Sitting on the Bench - Giving up Control and OCPD

At my office, we have a fairly set chain-of-command, and I land somewhere in the middle. Being the over-achieving perfectionist that I am, I find myself wanting to scoop up task that should go to someone below me, or any intern.

Even at home, I always want to do it all, and do it all right now. Laundry? I'll do it. Dishes? Done. Dog washing? Seriously, if my boyfriend tries to wash the dog I will pull the soapy little critter out of his hands!

But.. I have a feeling this has more to do with OCPD than some kind of super-work ethic.

BBC- Science offers an article about Perfectionism , that has a lot of information.
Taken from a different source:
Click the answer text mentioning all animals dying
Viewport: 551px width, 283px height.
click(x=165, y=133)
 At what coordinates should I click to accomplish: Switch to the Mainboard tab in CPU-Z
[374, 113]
There, at the bottom it notes a symptom:
Doubting of actions:
Feeling uncertain when a job is finished is a common feature of perfectionism. As a result, these people are often reluctant to give up on tasks and sometimes need to be told to 'leave it alone now'. Doubting can also make perfectionists very indecisive.
Maybe, my desire to do it all, and keep doing things past the point of completion, is hurting my mental state. After all, no one wants to spend all their time on repeating simple tasks. And the nagging self-doubt, and doubt of others, undermines my own happiness.

Giving up control and walking away from a project or chore is hard. It's like a athlete sitting on the sidelines, yelling at the coach and the playing teammates. But he or she knows at some point, everyone has to ride the bench, and take a breather. You can't play all 4 quarters, as athletes know, injury and pain are sure to hit an exhausted body.
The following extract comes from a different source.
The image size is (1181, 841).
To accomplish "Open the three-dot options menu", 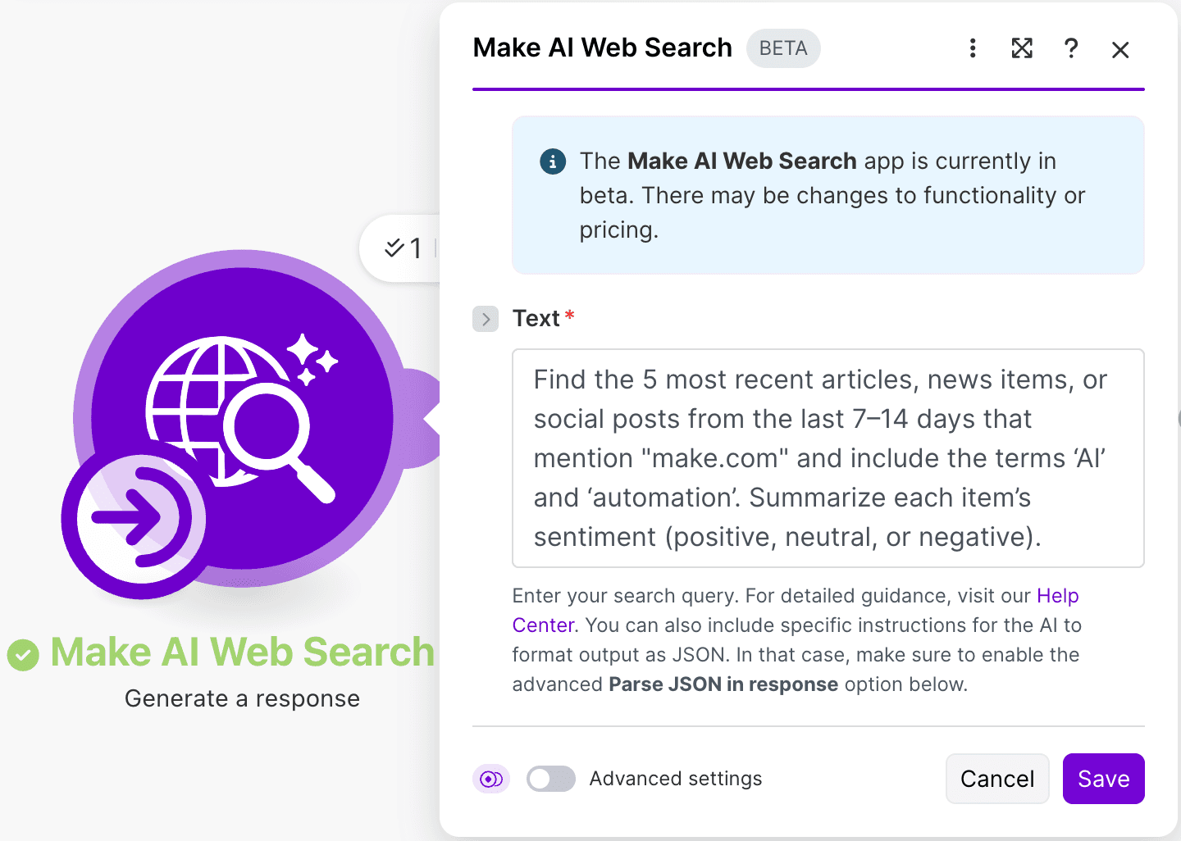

You realize - I can't be in the game all the time, I can't keep re-running plays again and again. I have to trust my team, and myself, that what is getting done is good enough.

I can't control it all, and I can't always be in the mix, doing a job again and again until its right. So maybe the best thing  I can do is sit back, and let someone else call the plays.


Worry Wart - Anxiety and OCPD

I found this great article in Good Housekeeping ( like housekeeping alone doesn't cause some worrying!). For anyone with obsessive tendencies, worry is an arch-enemy, but also acts like a comfort. How can worry be comforting? This quote from the article puts it well:
"When you worry, you think you're doing something productive," says Keck, "but you're not; you're just spinning your wheels."
That means, when I'm worrying, I'm not doing anything to fix what I am worried about. The catch-22 is, to me, fixating on a problem and obsessing over it makes me motivated to fix it. Sometimes I feel the only way I ever can get anything done is to beat myself up over it, or worry myself into a frenzy.

But the truth is, the worry is a stop-gap for action. So why not check the real reason behind your worry, and realize maybe behind the curtain of anxiety is an action you don't want to take! You can spin your wheels until you run out of gas... but then you miss out on the journey!